VTech, the Hong Kong based maker of kids toys, among other items (like phones), has a truly novel solution to the whole cyber security problem. I am not sure why no one has come up with this as a solution before.
As a reminder, VTech announced a breach in November of last year of their Internet connected kids toys. The toy maker encourages kids to sign up at VTech’s online properties and download apps and socially engage with other VTech (children) customers. Since they are under 13, their parents have to be involved as well.
The result was that about 7 million kids had their information compromised as well as millions of adults. Information taken includes names and addresses as well as secret questions (which are likely reused at other sites and tied to that person’s name and address), kids birth dates and other information.
So what is their novel answer?
Change the terms and conditions that no one reads to say that you acknowledge that information that you give them may not be secure and may be “acquired” by hackers.
Needless to say, this doesn’t solve any problem and likely doesn’t protect VTech, but more about that later.

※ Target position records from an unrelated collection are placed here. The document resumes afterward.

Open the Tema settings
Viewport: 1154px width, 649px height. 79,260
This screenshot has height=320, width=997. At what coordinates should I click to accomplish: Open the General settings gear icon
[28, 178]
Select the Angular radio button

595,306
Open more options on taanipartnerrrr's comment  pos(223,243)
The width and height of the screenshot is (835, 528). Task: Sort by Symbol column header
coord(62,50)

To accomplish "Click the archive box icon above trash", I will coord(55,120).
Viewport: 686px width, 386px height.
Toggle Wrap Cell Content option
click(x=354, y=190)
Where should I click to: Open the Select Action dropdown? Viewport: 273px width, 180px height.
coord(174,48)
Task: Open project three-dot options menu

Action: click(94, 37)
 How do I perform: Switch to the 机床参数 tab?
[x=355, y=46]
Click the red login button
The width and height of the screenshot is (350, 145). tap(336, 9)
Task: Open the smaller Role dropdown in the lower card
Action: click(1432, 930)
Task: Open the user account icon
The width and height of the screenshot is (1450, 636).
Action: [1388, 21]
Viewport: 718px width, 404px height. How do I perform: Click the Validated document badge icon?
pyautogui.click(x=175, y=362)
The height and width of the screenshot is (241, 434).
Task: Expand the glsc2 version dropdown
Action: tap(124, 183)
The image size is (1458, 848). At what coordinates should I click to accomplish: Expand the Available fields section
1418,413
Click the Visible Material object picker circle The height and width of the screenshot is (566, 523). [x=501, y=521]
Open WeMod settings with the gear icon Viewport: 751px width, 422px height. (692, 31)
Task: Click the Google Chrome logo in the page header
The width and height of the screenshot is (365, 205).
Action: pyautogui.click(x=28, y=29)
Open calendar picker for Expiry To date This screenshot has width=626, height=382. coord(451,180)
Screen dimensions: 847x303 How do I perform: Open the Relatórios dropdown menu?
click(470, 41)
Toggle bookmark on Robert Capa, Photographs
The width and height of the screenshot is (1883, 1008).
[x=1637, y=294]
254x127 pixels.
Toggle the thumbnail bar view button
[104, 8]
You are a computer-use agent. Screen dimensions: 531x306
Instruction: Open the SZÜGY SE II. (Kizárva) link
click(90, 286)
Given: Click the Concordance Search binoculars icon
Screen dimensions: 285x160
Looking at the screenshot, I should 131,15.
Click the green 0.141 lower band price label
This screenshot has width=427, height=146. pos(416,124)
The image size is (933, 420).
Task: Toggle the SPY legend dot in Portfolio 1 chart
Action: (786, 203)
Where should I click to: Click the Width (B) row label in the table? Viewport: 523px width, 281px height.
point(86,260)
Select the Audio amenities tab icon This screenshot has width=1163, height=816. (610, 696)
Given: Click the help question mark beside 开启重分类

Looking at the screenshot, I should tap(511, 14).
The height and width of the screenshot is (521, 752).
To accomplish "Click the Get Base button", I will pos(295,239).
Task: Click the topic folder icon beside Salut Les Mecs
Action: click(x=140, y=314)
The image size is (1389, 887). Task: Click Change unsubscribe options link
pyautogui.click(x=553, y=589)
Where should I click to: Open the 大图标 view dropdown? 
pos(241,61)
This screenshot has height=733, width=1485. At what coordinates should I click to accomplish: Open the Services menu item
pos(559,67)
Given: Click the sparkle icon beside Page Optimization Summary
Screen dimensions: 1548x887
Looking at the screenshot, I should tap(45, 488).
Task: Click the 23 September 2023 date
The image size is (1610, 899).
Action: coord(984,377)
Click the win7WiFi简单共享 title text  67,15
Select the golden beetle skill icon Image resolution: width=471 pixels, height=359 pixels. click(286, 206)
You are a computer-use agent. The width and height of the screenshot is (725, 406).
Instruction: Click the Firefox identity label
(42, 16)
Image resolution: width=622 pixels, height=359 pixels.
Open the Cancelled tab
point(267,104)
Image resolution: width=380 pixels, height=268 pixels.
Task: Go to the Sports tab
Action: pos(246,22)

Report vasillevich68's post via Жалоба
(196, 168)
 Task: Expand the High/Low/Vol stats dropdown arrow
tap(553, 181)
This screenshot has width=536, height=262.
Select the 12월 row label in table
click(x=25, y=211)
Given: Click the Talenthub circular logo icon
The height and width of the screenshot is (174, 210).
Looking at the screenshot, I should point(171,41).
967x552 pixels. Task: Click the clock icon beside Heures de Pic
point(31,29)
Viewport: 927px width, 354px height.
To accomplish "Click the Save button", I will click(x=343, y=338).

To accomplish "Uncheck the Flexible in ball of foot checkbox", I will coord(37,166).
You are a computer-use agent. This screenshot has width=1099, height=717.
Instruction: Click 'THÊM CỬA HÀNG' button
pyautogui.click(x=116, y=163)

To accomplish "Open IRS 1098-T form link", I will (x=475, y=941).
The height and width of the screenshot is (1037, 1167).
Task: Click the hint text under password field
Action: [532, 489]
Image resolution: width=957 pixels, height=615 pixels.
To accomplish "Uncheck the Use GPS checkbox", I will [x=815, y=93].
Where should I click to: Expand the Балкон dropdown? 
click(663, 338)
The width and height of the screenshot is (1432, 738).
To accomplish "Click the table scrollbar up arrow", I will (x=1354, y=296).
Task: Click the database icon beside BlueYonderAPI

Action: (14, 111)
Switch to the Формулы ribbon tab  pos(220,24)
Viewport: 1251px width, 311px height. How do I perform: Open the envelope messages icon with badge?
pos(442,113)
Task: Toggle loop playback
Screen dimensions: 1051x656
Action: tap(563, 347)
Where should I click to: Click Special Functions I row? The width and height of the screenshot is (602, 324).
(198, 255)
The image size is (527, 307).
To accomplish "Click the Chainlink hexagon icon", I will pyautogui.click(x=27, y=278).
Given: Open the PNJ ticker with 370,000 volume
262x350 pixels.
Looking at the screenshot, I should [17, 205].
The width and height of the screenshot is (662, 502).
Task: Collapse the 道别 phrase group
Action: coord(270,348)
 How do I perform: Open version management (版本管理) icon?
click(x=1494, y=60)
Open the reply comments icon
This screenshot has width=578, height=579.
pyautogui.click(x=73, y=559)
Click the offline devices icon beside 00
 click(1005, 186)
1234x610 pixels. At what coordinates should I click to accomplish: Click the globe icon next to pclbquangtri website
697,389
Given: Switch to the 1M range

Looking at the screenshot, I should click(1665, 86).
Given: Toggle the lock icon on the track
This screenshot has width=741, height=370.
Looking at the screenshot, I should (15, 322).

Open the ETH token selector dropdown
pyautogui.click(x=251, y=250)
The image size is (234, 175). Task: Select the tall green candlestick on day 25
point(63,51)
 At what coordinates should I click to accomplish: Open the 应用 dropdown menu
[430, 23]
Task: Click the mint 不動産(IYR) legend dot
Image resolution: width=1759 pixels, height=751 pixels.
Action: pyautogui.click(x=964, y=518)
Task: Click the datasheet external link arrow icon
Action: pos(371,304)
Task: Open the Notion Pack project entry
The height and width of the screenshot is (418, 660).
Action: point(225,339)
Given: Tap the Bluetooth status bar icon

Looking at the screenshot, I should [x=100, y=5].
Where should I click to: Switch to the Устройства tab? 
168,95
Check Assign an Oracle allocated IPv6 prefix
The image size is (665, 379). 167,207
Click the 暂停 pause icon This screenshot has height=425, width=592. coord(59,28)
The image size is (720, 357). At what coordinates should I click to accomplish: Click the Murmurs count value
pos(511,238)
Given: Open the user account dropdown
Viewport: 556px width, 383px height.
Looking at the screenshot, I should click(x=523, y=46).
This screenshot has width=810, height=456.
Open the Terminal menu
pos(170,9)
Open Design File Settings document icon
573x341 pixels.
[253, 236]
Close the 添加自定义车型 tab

What this does do for VTech is give them lots of media attention along with suggestions that parents don’t buy their products. Certainly, there is some truth to the statement that voting with your pocketbook is something that companies understand.
One thing for them to consider. There are laws in many countries, including the U.S., that require companies that collect non public personal information to protect it. Adding a sentence to your user agreement does not absolve you from liability under those laws.
Also, the E.U.’s General Data Protection Regulation, recently approved and coming into force in early 2018 , has a strong incentive for VTech to NOT use this strategy. Penalties under the GDPR for failing to protect consumer’s information including things like location data and IP address is up to 20 million Euros or 4% of a company’s annual revenue, whichever is GREATER.
So companies that think that changing their terms is a solution to their cyber security problems probably should reconsider that.